News & Fact Engine
How Eko turns the world's news into structured, verified facts delivered as interactive challenges.
What It Does
The fact engine is a multi-stage pipeline that:
- Ingests articles from multiple news APIs every 15 minutes
- Filters articles by content length to prevent LLM hallucination from thin snippets
- Clusters related articles into stories using TF-IDF similarity
- Extracts structured facts from stories using AI
- Validates each fact through multi-tier verification
- Generates challenge content (quiz, recall, free-text) per style
- Resolves images through a priority cascade of free APIs
- Publishes to a blended feed with spaced repetition scheduling
The result: a continuously refreshed stream of verified, image-backed, challenge-ready fact cards.
Pipeline Architecture
News APIs Seed Files
(Event Registry, (XLSX, CSV,
Newsdata, NewsAPI, AI super-facts)
GNews, TheNewsAPI)
│ │
▼ │
┌─────────────┐ │
│ news_sources │ │
│ (dedup via │ │
│ content_hash) │
│ + fullContent │ │
└──────┬──────┘ │
│ quality filter │
│ (≥400 chars) │
│ CLUSTER_STORIES │
▼ │
┌─────────┐ │
│ stories │ │
└────┬────┘ │
│ EXTRACT_FACTS IMPORT_FACTS
▼ │
┌──────────────┐◄────────────┘
│ fact_records │
│ (pending → │──── RESOLVE_IMAGE ──► image cascade
│ validated → │──── VALIDATE_FACT ──► tiered verification
│ published) │──── GENERATE_CHALLENGE_CONTENT
└──────┬───────┘
│
▼
┌──────────────────────┐
│ fact_challenge_content│ Pre-generated per style
│ + RESOLVE_CHALLENGE │ + per-challenge image resolution
│ _IMAGE │
└──────────────────────┘
│
▼
User Feed (blended: 40% recent, 30% review-due, 20% evergreen, 10% explore)
News Providers
Five external news APIs feed the pipeline. V2 providers deliver full article bodies for higher-quality fact extraction; legacy providers return truncated snippets (~256 chars) and are kept for backwards compatibility.

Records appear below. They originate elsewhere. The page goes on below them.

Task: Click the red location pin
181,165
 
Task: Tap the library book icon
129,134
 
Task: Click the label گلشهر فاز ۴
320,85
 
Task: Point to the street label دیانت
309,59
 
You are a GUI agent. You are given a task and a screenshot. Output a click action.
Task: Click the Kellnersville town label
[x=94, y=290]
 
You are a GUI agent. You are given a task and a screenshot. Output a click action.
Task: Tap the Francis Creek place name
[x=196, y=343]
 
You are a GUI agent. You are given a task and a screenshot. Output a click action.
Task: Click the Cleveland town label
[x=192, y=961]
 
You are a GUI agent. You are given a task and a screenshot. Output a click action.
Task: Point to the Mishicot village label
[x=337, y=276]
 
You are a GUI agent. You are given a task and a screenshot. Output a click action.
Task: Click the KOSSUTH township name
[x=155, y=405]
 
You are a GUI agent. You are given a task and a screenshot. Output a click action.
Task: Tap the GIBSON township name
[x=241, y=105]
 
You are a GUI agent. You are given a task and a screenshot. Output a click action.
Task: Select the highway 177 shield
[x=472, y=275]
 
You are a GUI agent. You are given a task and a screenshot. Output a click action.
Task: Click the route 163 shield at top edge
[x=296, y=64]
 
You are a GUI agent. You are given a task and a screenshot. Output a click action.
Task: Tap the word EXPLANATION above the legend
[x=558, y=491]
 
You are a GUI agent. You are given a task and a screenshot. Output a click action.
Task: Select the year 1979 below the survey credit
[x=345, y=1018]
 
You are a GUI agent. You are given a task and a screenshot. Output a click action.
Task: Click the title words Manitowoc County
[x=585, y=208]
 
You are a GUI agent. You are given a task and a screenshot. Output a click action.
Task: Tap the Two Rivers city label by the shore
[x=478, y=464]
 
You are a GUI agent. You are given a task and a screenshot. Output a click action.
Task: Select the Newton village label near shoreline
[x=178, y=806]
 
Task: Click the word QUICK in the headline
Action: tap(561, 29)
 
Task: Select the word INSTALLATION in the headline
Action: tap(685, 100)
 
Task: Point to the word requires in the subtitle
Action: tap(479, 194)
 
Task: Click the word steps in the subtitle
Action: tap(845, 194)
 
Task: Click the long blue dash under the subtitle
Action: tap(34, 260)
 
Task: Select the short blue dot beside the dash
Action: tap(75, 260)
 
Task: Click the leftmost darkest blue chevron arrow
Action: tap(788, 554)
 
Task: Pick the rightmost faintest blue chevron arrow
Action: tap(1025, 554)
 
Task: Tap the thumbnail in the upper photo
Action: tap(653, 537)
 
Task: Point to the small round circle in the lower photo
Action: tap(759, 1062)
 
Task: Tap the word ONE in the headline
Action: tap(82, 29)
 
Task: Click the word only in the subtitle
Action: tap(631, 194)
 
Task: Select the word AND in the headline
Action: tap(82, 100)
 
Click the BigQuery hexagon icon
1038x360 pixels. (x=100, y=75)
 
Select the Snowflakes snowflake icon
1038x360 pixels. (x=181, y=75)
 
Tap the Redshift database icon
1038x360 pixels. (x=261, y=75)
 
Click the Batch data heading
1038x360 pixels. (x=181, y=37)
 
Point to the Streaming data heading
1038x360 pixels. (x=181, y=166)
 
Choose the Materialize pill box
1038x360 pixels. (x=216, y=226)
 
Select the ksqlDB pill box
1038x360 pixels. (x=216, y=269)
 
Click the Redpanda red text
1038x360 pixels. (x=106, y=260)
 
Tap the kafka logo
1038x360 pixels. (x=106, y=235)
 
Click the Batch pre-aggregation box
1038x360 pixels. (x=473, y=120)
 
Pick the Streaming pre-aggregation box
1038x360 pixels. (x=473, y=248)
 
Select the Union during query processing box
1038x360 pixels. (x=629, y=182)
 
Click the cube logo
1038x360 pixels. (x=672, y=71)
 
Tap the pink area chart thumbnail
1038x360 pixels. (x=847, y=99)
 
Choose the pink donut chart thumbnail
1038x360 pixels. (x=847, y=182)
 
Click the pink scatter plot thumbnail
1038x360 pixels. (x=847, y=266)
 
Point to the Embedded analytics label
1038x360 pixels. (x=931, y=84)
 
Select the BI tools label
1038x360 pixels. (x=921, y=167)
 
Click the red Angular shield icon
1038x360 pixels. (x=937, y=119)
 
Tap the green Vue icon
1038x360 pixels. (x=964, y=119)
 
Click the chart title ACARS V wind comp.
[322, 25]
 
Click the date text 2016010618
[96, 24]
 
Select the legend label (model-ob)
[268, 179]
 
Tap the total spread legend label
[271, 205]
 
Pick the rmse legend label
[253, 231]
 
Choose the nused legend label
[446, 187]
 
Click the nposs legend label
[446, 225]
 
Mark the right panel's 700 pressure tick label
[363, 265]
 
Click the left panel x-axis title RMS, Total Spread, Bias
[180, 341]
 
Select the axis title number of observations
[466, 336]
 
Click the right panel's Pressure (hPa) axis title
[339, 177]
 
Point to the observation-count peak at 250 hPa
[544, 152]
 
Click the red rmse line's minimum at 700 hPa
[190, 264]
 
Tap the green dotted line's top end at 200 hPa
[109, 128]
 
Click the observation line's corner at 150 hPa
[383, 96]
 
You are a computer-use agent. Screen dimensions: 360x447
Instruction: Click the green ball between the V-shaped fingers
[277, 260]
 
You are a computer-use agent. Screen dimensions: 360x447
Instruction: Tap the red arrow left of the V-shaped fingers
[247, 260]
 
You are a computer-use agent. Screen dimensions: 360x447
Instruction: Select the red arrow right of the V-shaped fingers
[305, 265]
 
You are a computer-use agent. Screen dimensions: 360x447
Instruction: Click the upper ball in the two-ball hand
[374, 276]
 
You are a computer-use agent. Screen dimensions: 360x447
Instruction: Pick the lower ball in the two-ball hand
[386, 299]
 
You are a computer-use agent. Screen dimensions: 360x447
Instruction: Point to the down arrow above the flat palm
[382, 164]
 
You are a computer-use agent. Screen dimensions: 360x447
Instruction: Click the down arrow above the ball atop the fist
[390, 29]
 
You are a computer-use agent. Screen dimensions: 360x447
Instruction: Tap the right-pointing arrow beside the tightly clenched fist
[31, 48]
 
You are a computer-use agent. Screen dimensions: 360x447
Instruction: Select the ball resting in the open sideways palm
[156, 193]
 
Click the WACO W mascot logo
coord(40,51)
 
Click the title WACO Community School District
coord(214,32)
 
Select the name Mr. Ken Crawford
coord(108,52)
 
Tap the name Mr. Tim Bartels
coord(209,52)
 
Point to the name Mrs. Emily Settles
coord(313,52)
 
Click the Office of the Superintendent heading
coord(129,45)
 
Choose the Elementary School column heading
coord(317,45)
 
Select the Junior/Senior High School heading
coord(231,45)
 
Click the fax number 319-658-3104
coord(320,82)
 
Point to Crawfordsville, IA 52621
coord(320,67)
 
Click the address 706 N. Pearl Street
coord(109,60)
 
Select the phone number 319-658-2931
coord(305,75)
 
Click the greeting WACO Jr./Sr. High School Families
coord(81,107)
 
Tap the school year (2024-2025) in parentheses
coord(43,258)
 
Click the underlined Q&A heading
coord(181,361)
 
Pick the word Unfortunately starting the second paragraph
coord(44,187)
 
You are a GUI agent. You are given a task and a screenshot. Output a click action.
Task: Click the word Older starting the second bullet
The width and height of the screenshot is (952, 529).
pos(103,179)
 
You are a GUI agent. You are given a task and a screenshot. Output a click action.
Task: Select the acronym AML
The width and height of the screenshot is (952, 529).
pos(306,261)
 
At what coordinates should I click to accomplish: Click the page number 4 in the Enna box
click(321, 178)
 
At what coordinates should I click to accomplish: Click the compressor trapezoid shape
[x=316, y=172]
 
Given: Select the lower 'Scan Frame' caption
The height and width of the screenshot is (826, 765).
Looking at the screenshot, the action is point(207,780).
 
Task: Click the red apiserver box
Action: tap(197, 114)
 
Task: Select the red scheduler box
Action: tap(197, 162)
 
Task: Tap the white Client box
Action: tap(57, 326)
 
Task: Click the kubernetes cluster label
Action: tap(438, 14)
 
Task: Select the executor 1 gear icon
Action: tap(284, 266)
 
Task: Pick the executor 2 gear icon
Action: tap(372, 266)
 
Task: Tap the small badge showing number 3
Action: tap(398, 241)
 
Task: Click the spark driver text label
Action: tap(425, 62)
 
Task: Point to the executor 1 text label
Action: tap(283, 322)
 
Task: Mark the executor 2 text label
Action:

V2 Providers (Full-Content)
| Provider | API | Auth | Free Tier | Prod Tier |
|---|---|---|---|---|
| Event Registry | newsapi.ai/api/v1 | Query: apiKey | 2,000 tokens (one-time, ~200K articles) | $90/mo 5K plan |
| Newsdata.io | newsdata.io/api/1 | Query: apikey | Title + description only | Paid tiers: full body |
Event Registry is the primary v2 provider — it returns full article bodies (avg 3,000-5,000 chars) on its free tier, enabling significantly better fact extraction than truncated snippets.
Legacy Providers (Truncated)
| Provider | API | Auth | Free Tier | Prod Tier |
|---|---|---|---|---|
| NewsAPI.org | newsapi.org/v2 | Header: X-Api-Key | 100 req/day, 24h delay | Business $449/mo |
| GNews | gnews.io/api/v4 | Query: apikey | 100 req/day, 12h delay | Essential ~$50/mo |
| TheNewsAPI | thenewsapi.com/v1 | Query: api_token | 100 req/day, 3 articles/req | Basic $19/mo |
Provider Selection Logic
The cron route (apps/web/api/cron/ingest-news) checks which providers have API keys configured and enqueues one INGEST_NEWS message per provider per active root-level topic category (queried with maxDepth: 0 to prevent quota explosion when subcategories exist).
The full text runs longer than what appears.